Securitisation comeback’s financial stability risk

ScreenHunter_01 Aug. 16 07.17

By Leith van Onselen

Last week, Bank of Tokyo-Mitsubishi announced the first major salvo by a Japanese bank into the Australian mortgage market, extending a $500 million one-year mortgage-backed facility to AMP Ltd.

Today, The AFR reports that US banking giants Citigroup and JP Morgan, who are flush with liquidity following the Federal Reserve’s quantitative easing operations, have become large investors in Australian residential mortgage-backed securities (RMBS), both directly and by providing “warehousing” loans while mortgages wait to be split into pools and then sold-off to investors as RMBS. There also appears to have been a rise in sub-prime RMBS issuance:

US banking giant Citigroup has been among largest investors in Australian residential mortgage-backed securities (RMBS) offers this year – and sits fourth in the local league tables with involvement in five deals. Citigroup’s buying follows heavy investment from another US banking behemoth – JPMorgan…

Unlike Australia’s banks, which have a structural shortfall of deposits, the big US banks are flush with cash. They look far and wide for safe investments to ensure their excess deposits don’t become a drag on profitability. That’s similar for Japan’s banks…

Warehouse loans and mortgage-backed securities let banks earn healthy margins of more than 1 per cent over the bank bill rate but with less effort, overheads and capital associated with originating mortgages. Securitisation has been trumpeted as a way to increase competition, but its been a handy side business for the big banks that extend short-term warehouse funding to their competitors…

Last week, two “sub-prime” RMBS offers by Bluestone, returning after a long absence from issuing RMBS, and Resimac garnered strong support from investors.
● ● ●
» **Given request a**
Switch "Screenshot" to "Image" in the rows from the line containing "Vera Valentine (328, 154)" through the end of the rows, and write out those lines again with everything else unchanged.
The rows have no connection to the securitisation article above them.
● ● ●
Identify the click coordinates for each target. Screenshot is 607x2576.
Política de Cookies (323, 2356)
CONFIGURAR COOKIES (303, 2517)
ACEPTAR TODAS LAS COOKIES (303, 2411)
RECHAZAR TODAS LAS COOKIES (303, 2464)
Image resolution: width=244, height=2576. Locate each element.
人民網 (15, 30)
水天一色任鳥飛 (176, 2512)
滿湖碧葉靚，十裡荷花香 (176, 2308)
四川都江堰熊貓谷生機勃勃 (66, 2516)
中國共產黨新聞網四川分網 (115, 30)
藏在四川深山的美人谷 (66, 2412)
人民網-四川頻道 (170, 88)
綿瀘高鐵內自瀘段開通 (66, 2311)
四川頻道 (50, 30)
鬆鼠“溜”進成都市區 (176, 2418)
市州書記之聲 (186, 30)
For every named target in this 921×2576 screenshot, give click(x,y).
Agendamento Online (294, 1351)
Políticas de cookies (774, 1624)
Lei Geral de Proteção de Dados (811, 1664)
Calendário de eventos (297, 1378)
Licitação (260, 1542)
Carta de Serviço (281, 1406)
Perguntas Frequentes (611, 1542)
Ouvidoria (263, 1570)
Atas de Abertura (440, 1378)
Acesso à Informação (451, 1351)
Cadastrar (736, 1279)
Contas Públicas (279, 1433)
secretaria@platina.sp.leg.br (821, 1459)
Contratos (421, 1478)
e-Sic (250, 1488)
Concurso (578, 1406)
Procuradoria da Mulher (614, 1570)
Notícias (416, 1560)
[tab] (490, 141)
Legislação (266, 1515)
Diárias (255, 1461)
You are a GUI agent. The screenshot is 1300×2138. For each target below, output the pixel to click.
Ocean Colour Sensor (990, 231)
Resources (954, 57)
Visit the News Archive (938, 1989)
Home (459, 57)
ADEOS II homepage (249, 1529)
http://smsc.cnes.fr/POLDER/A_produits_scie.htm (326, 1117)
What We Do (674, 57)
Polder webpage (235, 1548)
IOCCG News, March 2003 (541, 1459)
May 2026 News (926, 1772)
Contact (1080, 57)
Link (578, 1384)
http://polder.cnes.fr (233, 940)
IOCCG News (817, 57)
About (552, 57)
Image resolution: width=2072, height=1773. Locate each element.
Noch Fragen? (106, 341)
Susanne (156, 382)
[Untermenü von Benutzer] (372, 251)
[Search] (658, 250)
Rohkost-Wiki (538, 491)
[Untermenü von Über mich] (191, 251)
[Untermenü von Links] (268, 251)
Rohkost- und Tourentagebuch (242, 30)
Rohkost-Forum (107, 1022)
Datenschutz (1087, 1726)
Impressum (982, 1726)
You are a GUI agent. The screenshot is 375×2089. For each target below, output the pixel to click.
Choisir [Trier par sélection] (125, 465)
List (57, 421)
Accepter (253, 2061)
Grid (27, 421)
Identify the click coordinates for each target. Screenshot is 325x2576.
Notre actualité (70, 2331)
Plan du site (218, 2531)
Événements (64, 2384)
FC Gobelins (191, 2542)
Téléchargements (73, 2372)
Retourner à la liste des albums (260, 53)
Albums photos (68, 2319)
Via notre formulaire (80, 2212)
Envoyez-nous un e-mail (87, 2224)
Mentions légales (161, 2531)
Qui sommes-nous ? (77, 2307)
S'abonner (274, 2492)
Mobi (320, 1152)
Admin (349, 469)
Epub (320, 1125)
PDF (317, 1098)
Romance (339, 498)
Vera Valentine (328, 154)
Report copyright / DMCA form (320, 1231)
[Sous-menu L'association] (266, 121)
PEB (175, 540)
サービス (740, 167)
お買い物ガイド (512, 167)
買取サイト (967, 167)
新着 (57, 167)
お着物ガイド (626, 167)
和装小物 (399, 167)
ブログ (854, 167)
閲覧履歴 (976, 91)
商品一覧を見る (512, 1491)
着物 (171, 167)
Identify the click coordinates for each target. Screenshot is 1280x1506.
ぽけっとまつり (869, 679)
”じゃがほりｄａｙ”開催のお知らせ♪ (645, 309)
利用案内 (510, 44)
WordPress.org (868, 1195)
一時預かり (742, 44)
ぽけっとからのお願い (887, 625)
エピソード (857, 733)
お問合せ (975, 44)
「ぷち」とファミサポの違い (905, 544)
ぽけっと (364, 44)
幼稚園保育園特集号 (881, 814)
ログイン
● ● ●
» **Given request b**
According to the securitisation article, what facility did Bank of Tokyo-Mitsubishi extend to AMP Ltd?

» **Task answer a**
Vera Valentine (328, 154)
Report copyright / DMCA form (320, 1231)
[Sous-menu L'association] (266, 121)
PEB (175, 540)
サービス (740, 167)
お買い物ガイド (512, 167)
買取サイト (967, 167)
新着 (57, 167)
お着物ガイド (626, 167)
和装小物 (399, 167)
ブログ (854, 167)
閲覧履歴 (976, 91)
商品一覧を見る (512, 1491)
着物 (171, 167)
Identify the click coordinates for each target. Image is 1280x1506.
ぽけっとまつり (869, 679)
”じゃがほりｄａｙ”開催のお知らせ♪ (645, 309)
利用案内 (510, 44)
WordPress.org (868, 1195)
一時預かり (742, 44)
ぽけっとからのお願い (887, 625)
エピソード (857, 733)
お問合せ (975, 44)
「ぷち」とファミサポの違い (905, 544)
ぽけっと (364, 44)
幼稚園保育園特集号 (881, 814)
ログイン

» **Task answer b**
A $500 million one-year mortgage-backed facility.